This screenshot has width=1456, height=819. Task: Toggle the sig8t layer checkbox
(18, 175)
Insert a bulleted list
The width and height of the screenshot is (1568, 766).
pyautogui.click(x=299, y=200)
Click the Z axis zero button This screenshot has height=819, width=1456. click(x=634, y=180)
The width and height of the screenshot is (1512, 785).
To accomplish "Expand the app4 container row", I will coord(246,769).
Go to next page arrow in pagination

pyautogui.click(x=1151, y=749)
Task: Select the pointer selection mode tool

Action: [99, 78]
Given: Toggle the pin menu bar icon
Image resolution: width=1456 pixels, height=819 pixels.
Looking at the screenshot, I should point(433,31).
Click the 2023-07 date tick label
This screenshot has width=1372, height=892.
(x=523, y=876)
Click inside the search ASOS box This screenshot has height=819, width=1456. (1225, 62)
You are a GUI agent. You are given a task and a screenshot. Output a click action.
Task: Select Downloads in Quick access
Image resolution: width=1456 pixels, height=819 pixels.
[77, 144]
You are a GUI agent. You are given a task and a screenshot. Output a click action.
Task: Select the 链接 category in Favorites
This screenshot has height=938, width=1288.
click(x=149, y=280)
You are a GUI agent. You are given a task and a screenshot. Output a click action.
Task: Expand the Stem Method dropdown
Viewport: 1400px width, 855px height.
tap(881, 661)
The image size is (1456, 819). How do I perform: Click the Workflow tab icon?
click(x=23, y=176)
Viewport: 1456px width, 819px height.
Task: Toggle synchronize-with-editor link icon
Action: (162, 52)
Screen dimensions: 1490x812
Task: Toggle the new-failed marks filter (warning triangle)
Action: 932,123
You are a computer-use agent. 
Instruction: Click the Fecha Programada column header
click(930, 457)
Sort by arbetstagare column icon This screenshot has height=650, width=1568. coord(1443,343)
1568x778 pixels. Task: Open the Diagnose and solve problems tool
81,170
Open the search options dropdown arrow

=== What you should do ===
Quote every entry exactly.

=== Exercise response ===
This screenshot has width=1456, height=819. Task: Toggle the sig8t layer checkbox
(18, 175)
Insert a bulleted list
The width and height of the screenshot is (1568, 766).
pyautogui.click(x=299, y=200)
Click the Z axis zero button This screenshot has height=819, width=1456. click(x=634, y=180)
The width and height of the screenshot is (1512, 785).
To accomplish "Expand the app4 container row", I will coord(246,769).
Go to next page arrow in pagination

pyautogui.click(x=1151, y=749)
Task: Select the pointer selection mode tool

Action: [99, 78]
Given: Toggle the pin menu bar icon
Image resolution: width=1456 pixels, height=819 pixels.
Looking at the screenshot, I should point(433,31).
Click the 2023-07 date tick label
This screenshot has width=1372, height=892.
(x=523, y=876)
Click inside the search ASOS box This screenshot has height=819, width=1456. (1225, 62)
You are a GUI agent. You are given a task and a screenshot. Output a click action.
Task: Select Downloads in Quick access
Image resolution: width=1456 pixels, height=819 pixels.
[77, 144]
You are a GUI agent. You are given a task and a screenshot. Output a click action.
Task: Select the 链接 category in Favorites
This screenshot has height=938, width=1288.
click(x=149, y=280)
You are a GUI agent. You are given a task and a screenshot. Output a click action.
Task: Expand the Stem Method dropdown
Viewport: 1400px width, 855px height.
tap(881, 661)
The image size is (1456, 819). How do I perform: Click the Workflow tab icon?
click(x=23, y=176)
Viewport: 1456px width, 819px height.
Task: Toggle synchronize-with-editor link icon
Action: (162, 52)
Screen dimensions: 1490x812
Task: Toggle the new-failed marks filter (warning triangle)
Action: 932,123
You are a computer-use agent. 
Instruction: Click the Fecha Programada column header
click(930, 457)
Sort by arbetstagare column icon This screenshot has height=650, width=1568. coord(1443,343)
1568x778 pixels. Task: Open the Diagnose and solve problems tool
81,170
Open the search options dropdown arrow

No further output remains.